Rupert and Me

Why has Fox banned Seattle Weekly from its presidential assassination movie? We smell a conspiracy!

YOU GET no respect as an alt-weekly journalist; that goes with the low pay, long hours, and office wine tastings every Friday afternoon. And, I suppose, film critics lie at the bottom of the bottom of even that media barrel, tainted by our association with Adam Sandler. The profession sinks still lower between New Year’s and Memorial Day, when studios traditionally dump their spring fare with as little fanfare as possible. So it is with The Sentinel, which you’ve probably seen advertised on TV. Michael Douglas plays a Secret Service guy implicated in a plot against the POTUS; Kiefer Sutherland will hunt him down. Eva Longoria and Kim Basinger supply the eye candy.

You can write the review yourself from those television spots, but the surprising thing is that Seattle Weekly may be forced to do the same. Why? We’ve been banned, specifically disinvited from the critics’ preview screening. The local studio representative advised us, “Twentieth Century Fox made the determination that we are only permitted to invite daily press to The Sentinel.”

Rupert, was it something we said? How is it that the Weekly inspires such dread in the halls of a multibillion-dollar company like Murdoch’s News Corp. (parent of Twentieth Century Fox)? How is it possible that the brass-balled boss of Bill O’Reilly could be so afraid of a bunch of wimpy Seattle liberals?

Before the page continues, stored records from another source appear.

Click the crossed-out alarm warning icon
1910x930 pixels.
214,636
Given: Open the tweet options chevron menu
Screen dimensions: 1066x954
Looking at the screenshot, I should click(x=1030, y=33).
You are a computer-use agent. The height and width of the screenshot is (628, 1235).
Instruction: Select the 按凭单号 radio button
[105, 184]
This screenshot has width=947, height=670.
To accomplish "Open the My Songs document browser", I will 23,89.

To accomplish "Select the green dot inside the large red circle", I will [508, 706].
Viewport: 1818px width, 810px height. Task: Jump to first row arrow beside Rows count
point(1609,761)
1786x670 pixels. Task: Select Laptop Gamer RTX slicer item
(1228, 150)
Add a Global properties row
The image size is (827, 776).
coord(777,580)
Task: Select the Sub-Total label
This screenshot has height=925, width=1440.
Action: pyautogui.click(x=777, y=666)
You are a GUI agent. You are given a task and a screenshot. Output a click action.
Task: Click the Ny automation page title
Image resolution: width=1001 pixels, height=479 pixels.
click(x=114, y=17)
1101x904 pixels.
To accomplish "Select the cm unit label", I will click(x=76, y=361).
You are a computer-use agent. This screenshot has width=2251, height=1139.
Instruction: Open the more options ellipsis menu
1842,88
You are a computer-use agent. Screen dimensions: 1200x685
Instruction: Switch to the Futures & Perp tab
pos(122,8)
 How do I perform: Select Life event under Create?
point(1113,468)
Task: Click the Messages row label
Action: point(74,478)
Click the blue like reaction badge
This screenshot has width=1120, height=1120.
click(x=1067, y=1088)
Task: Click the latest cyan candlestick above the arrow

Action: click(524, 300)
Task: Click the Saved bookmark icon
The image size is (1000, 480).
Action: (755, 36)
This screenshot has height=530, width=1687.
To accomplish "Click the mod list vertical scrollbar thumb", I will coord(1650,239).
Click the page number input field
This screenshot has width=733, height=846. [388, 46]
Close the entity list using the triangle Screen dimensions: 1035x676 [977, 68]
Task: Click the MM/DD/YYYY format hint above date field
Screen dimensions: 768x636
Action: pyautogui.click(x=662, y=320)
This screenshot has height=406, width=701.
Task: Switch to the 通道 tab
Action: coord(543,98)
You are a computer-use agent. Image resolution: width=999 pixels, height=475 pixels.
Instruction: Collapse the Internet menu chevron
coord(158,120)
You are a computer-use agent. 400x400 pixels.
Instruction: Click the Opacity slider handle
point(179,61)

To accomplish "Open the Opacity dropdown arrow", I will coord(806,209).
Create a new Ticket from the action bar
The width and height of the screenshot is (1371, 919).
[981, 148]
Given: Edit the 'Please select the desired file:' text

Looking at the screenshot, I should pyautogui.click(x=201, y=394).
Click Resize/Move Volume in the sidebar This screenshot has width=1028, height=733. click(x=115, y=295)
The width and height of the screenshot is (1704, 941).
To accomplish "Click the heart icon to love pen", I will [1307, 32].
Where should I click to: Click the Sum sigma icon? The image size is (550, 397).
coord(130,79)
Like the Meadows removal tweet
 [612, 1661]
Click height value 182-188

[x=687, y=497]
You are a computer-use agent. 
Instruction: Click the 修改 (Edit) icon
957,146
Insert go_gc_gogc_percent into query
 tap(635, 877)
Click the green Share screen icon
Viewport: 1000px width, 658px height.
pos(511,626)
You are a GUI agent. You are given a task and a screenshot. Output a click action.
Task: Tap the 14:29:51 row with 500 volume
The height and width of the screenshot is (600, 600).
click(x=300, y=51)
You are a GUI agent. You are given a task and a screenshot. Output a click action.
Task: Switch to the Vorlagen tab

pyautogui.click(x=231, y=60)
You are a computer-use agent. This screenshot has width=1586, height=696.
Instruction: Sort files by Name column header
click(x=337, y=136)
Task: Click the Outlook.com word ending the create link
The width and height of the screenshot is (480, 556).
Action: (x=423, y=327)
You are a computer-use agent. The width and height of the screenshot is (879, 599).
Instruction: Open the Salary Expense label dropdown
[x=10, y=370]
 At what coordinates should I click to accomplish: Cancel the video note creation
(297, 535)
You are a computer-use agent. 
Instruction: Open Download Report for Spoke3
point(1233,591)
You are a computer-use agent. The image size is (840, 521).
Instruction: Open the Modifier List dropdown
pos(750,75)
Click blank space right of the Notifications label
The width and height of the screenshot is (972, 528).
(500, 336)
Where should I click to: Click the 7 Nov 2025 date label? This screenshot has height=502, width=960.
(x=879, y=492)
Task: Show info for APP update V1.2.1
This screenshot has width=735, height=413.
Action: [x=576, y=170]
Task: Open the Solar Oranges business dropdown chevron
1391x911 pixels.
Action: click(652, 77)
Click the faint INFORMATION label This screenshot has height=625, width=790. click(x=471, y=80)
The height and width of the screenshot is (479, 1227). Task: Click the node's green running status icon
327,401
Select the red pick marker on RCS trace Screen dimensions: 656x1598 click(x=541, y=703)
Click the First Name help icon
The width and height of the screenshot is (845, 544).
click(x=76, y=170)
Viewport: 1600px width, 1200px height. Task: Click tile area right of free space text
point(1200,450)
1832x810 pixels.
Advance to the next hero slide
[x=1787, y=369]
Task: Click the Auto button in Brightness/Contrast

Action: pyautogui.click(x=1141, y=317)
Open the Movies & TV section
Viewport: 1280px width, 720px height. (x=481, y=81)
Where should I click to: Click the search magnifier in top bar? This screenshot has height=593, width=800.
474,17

Or is there a darker aspect to this chicanery? Fox would know that our critics have seen every political thriller and assassination flick ever made—from The Parallax View to The Manchurian Candidate. We’re trained to detect every plot twist, every double cross, every malevolent corporate effort to subvert our democratic institutions. And there is no media force more malevolent and antidemocratic than the owner of the Fox News Channel.

Clearly, this apparently minor snub can mean only one thing: Rupert Murdoch means to kill the president!